The Arctic is a particularly sensitive ecosystem which vegetation has responded to environmental changes, anthropogenically-induced or other, during the past decades. With regard to arctic tundra, remote sensing and normalized difference vegetation index (NDVI, a proxy to photosynthetic activity), field observations, and simulation modeling, all concur that there is a generally widespread “greening” of tundra vegetation.
Epstein et al (2012) found an average circumpolar increase in aboveground tundra biomass of 19.8% between 1982 and 2010. This increase was accentuated in the mid- to southern tundra subzones (20–26% increase), yet it was substantially less in the more northern tundra (2–7%).
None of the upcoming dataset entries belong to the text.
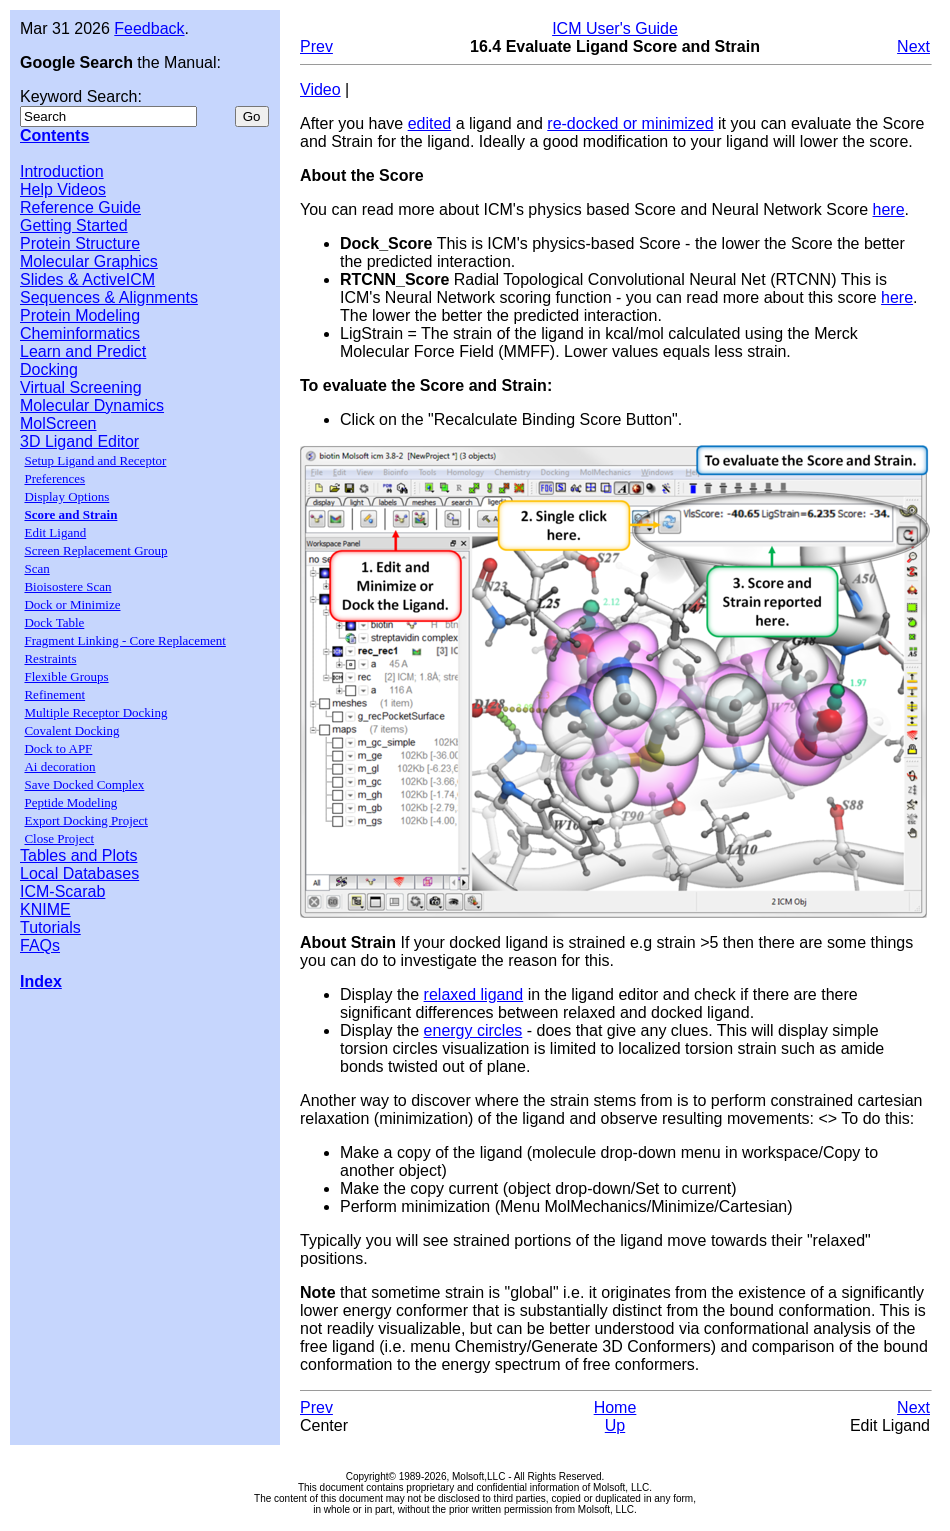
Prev (316, 46)
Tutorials (50, 927)
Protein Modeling (80, 315)
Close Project (59, 838)
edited (430, 123)
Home (615, 1407)
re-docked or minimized (630, 123)
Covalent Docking (71, 730)
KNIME (45, 909)
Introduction (62, 171)
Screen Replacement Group (95, 550)
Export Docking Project (85, 820)
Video (320, 89)
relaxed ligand (474, 994)
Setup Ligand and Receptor (95, 460)
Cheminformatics (80, 333)
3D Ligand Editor (79, 441)
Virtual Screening (81, 387)
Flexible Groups (66, 676)
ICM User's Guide (615, 28)
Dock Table (54, 622)
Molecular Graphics (89, 261)
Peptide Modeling (70, 802)
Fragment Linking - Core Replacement (124, 640)
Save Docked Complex (84, 784)
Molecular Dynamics (92, 405)
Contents (54, 135)
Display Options (66, 496)
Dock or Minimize (72, 604)
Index (41, 981)
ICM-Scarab (62, 891)
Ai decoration (59, 766)
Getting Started (74, 225)
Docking (49, 369)
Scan (36, 568)
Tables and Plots (78, 855)
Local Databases (79, 873)
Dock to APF (58, 748)
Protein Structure (80, 243)
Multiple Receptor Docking (95, 712)
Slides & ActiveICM (87, 279)
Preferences (54, 478)
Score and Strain (70, 514)
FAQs (40, 945)
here (889, 209)
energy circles (473, 1030)
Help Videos (63, 189)
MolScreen (58, 423)
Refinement (54, 694)
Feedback (149, 28)
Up (615, 1425)
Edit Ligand (55, 532)
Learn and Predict (83, 351)
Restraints (50, 658)
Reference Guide (80, 207)
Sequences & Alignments (109, 297)
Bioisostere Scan (67, 586)
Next (913, 46)
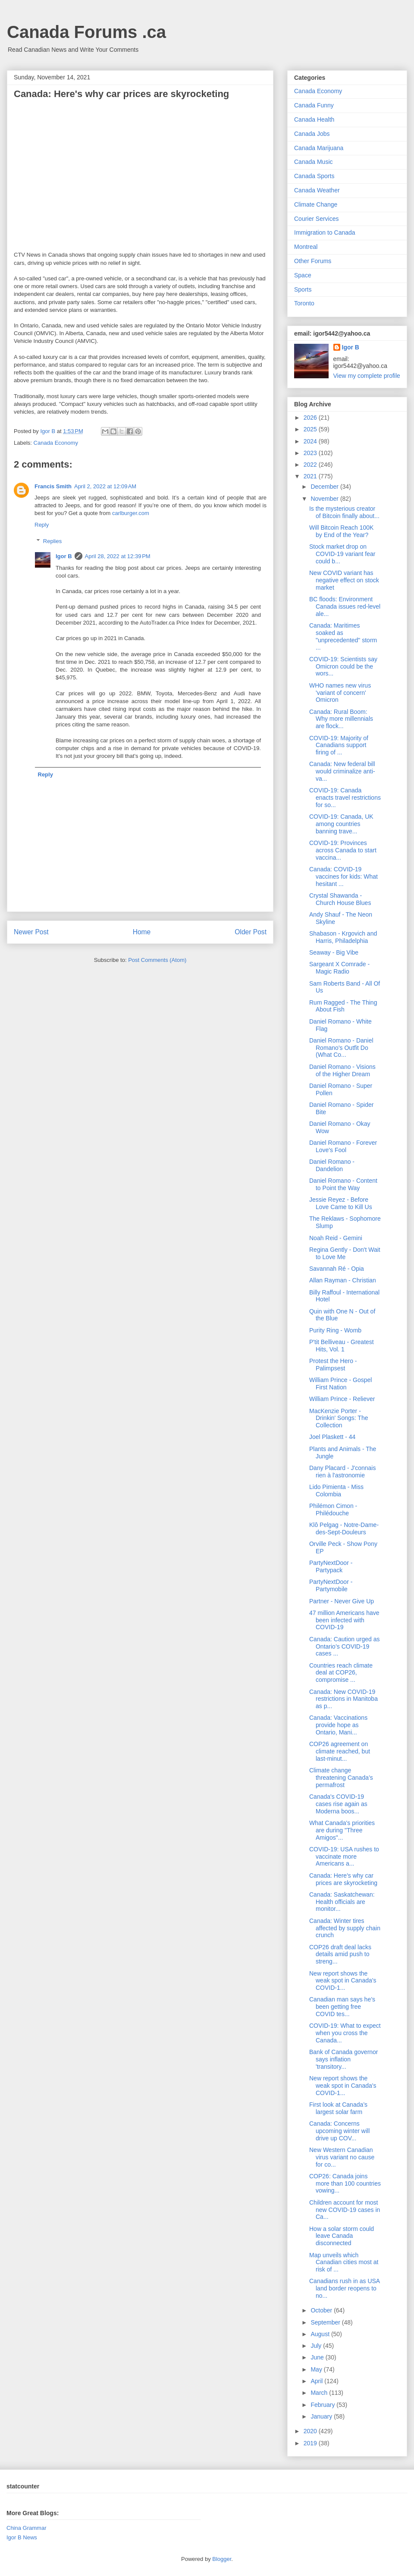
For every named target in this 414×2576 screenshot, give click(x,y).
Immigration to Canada (324, 232)
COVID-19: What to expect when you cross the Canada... (345, 2033)
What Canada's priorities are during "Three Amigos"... (342, 1830)
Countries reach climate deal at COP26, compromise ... (341, 1673)
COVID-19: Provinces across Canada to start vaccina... (342, 850)
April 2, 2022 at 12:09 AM (105, 486)
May (316, 2369)
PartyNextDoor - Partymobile (330, 1585)
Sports (302, 289)
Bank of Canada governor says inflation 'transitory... (343, 2059)
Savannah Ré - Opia (336, 1268)
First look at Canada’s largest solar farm (338, 2108)
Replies (52, 541)
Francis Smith (53, 486)
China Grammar (26, 2528)
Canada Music (313, 161)
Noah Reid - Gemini (335, 1238)
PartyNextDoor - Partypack (330, 1566)
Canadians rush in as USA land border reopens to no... (344, 2288)
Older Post (251, 932)
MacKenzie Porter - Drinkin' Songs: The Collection (338, 1418)
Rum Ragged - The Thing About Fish (343, 1006)
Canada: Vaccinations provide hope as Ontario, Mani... (338, 1725)
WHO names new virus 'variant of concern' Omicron (340, 693)
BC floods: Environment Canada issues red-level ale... (344, 606)
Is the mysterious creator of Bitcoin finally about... (344, 512)
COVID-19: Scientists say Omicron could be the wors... (343, 666)
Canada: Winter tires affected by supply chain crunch (344, 1928)
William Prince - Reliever (342, 1398)
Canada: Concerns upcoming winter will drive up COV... (339, 2131)
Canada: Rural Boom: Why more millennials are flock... (341, 719)
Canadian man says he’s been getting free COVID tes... (342, 2006)
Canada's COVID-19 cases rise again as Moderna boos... (338, 1804)
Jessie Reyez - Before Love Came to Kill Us (340, 1203)
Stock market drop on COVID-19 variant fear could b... (342, 554)
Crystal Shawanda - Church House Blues (340, 899)
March (319, 2392)
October (322, 2310)
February (323, 2404)
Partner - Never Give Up (341, 1601)
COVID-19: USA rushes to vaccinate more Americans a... (344, 1856)
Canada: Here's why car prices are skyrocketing (343, 1879)
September (326, 2322)
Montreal (305, 246)
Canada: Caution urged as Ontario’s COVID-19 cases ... (344, 1646)
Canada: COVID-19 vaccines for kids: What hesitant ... (343, 876)
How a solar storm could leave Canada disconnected (341, 2236)
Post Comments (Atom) (157, 960)
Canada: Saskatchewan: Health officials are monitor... (342, 1902)
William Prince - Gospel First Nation (340, 1383)
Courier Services (316, 218)
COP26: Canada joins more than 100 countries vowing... (345, 2183)
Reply (41, 524)
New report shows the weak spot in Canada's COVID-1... (342, 1981)
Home (142, 932)
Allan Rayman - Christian (342, 1280)
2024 (311, 441)
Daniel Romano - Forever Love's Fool (343, 1146)
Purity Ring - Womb (335, 1330)
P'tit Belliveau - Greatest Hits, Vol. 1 (341, 1345)
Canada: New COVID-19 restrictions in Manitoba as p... (343, 1699)
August (320, 2334)
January (322, 2416)
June (317, 2357)
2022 (311, 464)
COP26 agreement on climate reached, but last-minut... (339, 1751)
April (317, 2381)
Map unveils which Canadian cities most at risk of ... (344, 2262)
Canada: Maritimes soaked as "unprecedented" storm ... (343, 636)
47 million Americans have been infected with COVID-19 (344, 1620)
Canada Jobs (312, 133)
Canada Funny (314, 105)
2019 (311, 2443)
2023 (311, 452)
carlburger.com (130, 513)
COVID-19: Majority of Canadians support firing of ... (338, 745)
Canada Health (314, 119)
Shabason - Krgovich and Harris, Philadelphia (343, 937)
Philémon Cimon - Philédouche (333, 1509)
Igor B (64, 556)
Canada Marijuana (318, 148)
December (325, 486)
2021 (311, 476)
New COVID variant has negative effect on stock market (344, 580)
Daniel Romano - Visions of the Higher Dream (342, 1070)
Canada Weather (317, 190)
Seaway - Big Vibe (333, 952)
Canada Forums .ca (86, 31)
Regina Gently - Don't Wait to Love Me (344, 1253)
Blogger (221, 2559)
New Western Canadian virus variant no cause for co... (341, 2157)
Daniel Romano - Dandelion (331, 1165)
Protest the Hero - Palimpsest (333, 1364)
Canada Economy (56, 443)
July (316, 2345)
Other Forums (312, 261)
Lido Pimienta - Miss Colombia (336, 1490)
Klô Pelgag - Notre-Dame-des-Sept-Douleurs (344, 1528)
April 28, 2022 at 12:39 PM (118, 556)
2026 (311, 417)
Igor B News (21, 2537)
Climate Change (315, 204)
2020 (311, 2431)
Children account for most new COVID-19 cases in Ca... (344, 2210)
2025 (311, 429)
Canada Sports (314, 176)
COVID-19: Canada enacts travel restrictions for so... (345, 797)
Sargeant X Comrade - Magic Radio (339, 968)
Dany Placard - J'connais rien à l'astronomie (342, 1471)
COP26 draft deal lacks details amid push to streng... (340, 1954)
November (325, 498)
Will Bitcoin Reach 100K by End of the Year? (341, 531)
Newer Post (31, 932)
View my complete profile (366, 375)
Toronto (304, 303)
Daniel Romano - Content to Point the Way (343, 1184)
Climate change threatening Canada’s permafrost (341, 1777)
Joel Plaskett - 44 (332, 1436)
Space (302, 275)
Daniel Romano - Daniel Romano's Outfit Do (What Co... (341, 1048)
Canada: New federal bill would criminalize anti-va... (342, 771)
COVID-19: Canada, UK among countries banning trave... (341, 824)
A major but not the only one component of this increase in photosynthetic vegetation is the proliferation of shrubs, largely in the more southern subzones of arctic tundra. Globally, all studies about arctic tundra also indicate that shrub expansion and other tundra vegetation changes are highly spatially variable, and that certain species and landscape types are likely more sensitive to changes than others.
Despite this variability, recent works showed that the warming and greening trends over pan-Arctic tundra have slowed down and become more heterogeneous. Decline in greenness has recently been detected especially during the last 3–4 years (Epstein et al. 2016). Negative trends for maximum normalized difference vegetation index (MaxNDVI, the peak NDVI for the year) and time-integrated NDVI (TI-NDVI, an indicator of vegetation productivity) were more common during 1999–2015 compared to 1982–1998 (Bhatt et al, 2017).
TI-NDVI trends from 1999–2015 displayed significant negative trends in May and the first half of June, suggesting that there are processes delaying green-up. Changes in timing of spring snow melt, permafrost degradation, killing frosts due to mid-winter or early-spring snow melt, or vegetation shift from graminoids to deciduous shrubs are all possible reasons for arctic tundra browning.
For the boreal forest, remote sensing studies continue to support the “browning” of forest vegetation (1982–2008) with increasing drought stress as the most probable driver. However, this reduction in photosynthesizing vegetation appears to be related to the fractions of evergreen trees and deciduous trees on the landscape – with greater declines in evergreen-dominated areas (Miles and Esau, 2016). Changes towards greening or browning appear here as well highly variable, both in time and space.
WinterNet is a virtual network established to facilitate communication between researchers interested in the impacts of winter change on Arctic and Alpine ecosystems, plant and soil responses, and consequences for biogeochemical cycling. The “Event Drivers of Arctic Browning” workshop, organized this May in Sheffield, UK in connection to WinterNet, was gathering international researchers working on the topic to discuss the increasing appreciation of the diversity of different events that can cause Arctic browning.
The workshop should result in an opinion paper to be published in the near future, proposing a definition of Arctic browning, in opposition to Arctic greening, discussing its drivers, subsequent consequences and future research priorities to focus on.